State Department spokeswoman Marie Harf, while not confirming the air strikes, said that the United States believed military action by Assad would not be "in any way helpful to Iraq's security." "Iraq's security situation cannot and should not be resolved by the Assad regime, by air strikes from the Assad regime or by militias funded and supported by other countries in the region stepping in," Harf told reporters.
US President Barack Obama, who opposed the 2003 invasion of Iraq, has offered 300 military advisers to help push back the extremist forces but has opposed a wider involvement and blamed Maliki for alienating minorities. Obama has also resisted calls for intervention in Syria against Assad, who has ruthlessly put down a rebellion waged by both hard-line and moderate Sunni rebels.

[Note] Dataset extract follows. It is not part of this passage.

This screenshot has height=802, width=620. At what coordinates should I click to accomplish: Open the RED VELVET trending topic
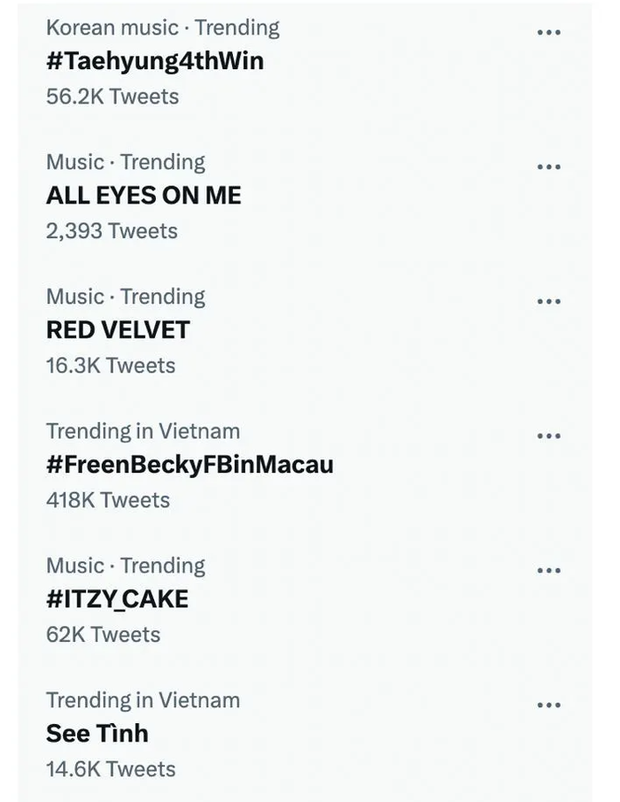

The chaos comes as the Obama administration explores repairing ties with Iran, a Shia clerical state that has staunchly supported both Maliki, a fellow Shia, and Assad, a secular leader from the heterodox Alawite sect. Harf said that Iran, unlike Syria, "could play a constructive role" in Iraq if it "did things to promote an inclusive government" and did not promote a sectarian Shia agenda. Secretary of State John Kerry heads Friday for consultations with US ally Saudi Arabia, a conservative Sunni monarchy which is strongly critical of both Assad and Maliki.